== Problem statement ==
Where a line below holds the string "folder", count it; then give the total without any other words.

== Provided data ==
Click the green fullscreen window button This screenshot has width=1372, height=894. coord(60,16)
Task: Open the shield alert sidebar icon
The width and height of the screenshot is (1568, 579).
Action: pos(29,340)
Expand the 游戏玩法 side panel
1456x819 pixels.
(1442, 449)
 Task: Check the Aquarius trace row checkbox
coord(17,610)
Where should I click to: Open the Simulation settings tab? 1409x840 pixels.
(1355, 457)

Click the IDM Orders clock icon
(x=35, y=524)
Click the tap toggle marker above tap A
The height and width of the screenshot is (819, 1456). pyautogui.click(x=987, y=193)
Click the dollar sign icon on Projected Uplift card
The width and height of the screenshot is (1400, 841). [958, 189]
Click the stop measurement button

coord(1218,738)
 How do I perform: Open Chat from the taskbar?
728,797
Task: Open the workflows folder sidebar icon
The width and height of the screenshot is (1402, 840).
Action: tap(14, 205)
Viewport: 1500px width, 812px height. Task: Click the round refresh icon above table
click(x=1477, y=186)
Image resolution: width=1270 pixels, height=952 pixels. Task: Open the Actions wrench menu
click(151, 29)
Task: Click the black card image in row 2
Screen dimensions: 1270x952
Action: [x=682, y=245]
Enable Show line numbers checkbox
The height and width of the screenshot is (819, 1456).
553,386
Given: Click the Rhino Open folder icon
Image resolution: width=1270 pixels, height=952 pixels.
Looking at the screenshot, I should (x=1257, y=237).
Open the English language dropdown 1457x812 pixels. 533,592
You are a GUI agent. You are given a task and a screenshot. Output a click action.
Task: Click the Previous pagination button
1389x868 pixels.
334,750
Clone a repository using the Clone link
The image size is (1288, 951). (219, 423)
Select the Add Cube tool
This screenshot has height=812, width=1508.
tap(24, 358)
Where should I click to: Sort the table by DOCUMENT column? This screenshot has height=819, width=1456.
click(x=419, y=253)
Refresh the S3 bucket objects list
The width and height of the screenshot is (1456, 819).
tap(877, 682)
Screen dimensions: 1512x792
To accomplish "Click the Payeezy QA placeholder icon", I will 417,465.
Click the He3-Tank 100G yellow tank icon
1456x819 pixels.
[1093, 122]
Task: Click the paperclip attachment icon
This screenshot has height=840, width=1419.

== Answer section ==
2